Women and Sustainability: Global Advocates Concerned by Language About Women and Reproductive Rights

Nourishing the Planet is collaborating with Women Deliver to highlight the important role of women, youth, and reproductive and sexual rights in sustainable development at this week’s Rio+20 conference.

Many women’s health and rights groups believe there are critical gaps in the draft Rio+20 outcome agreement. (Photo credit: Bernard Pollack)

After days of negotiations, world leaders and the over 50,000 participants at Rio+20 will be presented with a draft outcome agreement, known as “The Future We Want.” The draft, which will be finalized on Friday, will be presented to heads of state at the end of the conference and will likely serve as the framework for future goals on economic, social, and environmental sustainability, including the Sustainable Development Goals, which could replace the Millennium Development Goals when they expire in 2015

Before the draft is final, many women’s health and rights and environmental groups believe there are critical gaps that must be addressed before the document is submitted.
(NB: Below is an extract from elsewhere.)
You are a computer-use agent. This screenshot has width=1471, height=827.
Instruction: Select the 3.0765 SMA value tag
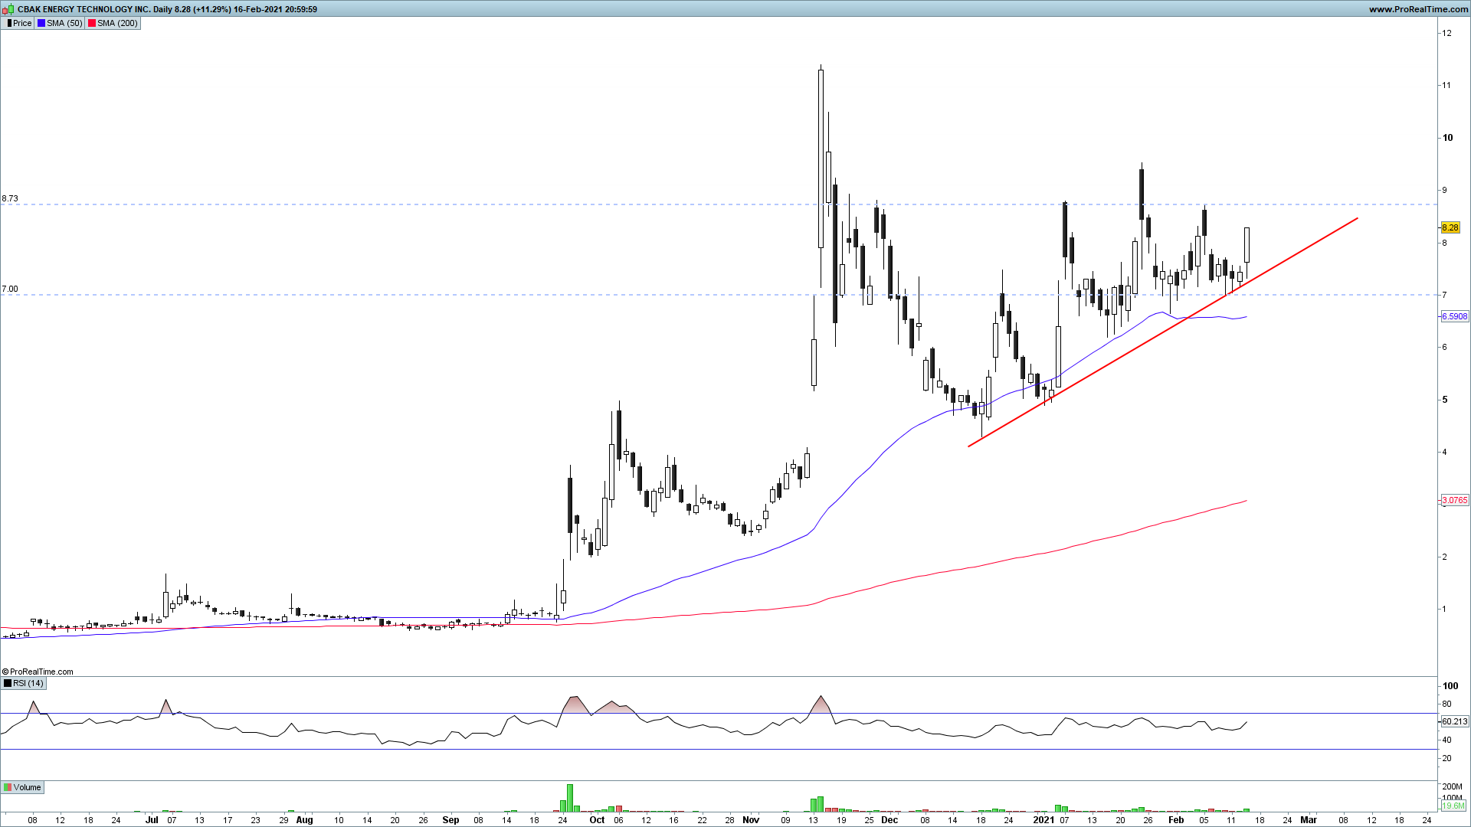pyautogui.click(x=1454, y=500)
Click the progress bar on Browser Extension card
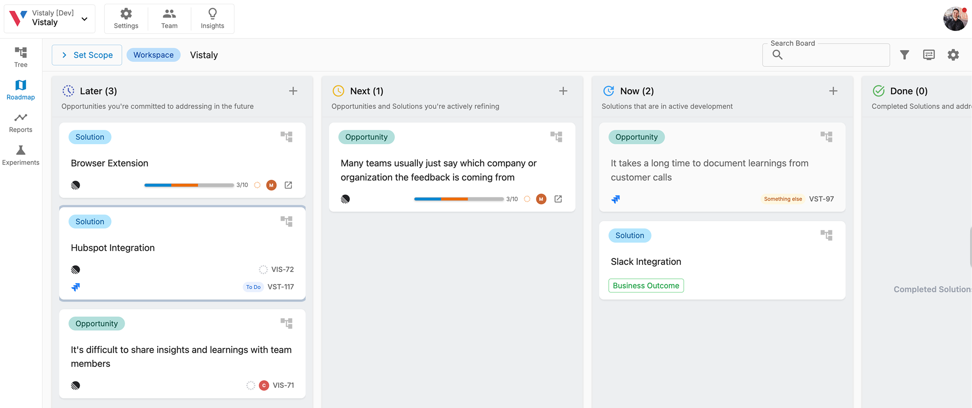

According to a report in The Guardian, the draft released Wednesday morning makes no meaningful steps toward sustainable development.

The Executive Director of the UN Entity for Gender Equality and the Empowerment of Women (UN Women), Michelle Bachelet said that the outcome document must highlight women’s roles throughout the entire text, as their participation permeates all aspects of sustainable development, including agriculture, education, environmental management and decision-making, among others. “We cannot afford to leave women marginalized,” she stated. “This is not sustainable. This social exclusion of women is not only hurting women, it is hurting all of us.”

While there is strong language about women empowerment included in Paragraph 8 of the latest draft of “The Future We Want,” the draft document fails to recognize that reproductive rights are critical to the achievement of sustainable development. It ignores young women and men’s rights to choose when and if they want to have children, to have a safe sex life, and to access reproductive health care. It is impossible to address urgent environmental concerns and strategies for sustainable development if the path to achievement does not include gender equality and women’s empowerment.

Brazilian feminists, along with several civil society organizations, mobilized quickly to respond to the conference discussions, and RH Reality Check published a blog post that highlighted the lack of commitment towards women’s and human rights.

The negotiated text, however, does include some positive language including a re-affirmation of both the Cairo and Beijing agreements, a mention of the need to integrate reproductive health in national strategies and programmes, and language on gender equality and women’s empowerment.

The world is watching closely over the next days to see if our leaders at Rio+20 remember the commitments they’ve made in the past, and live up to their promises.

What do you think are the top priorities for sustainable and equitable development in the coming years?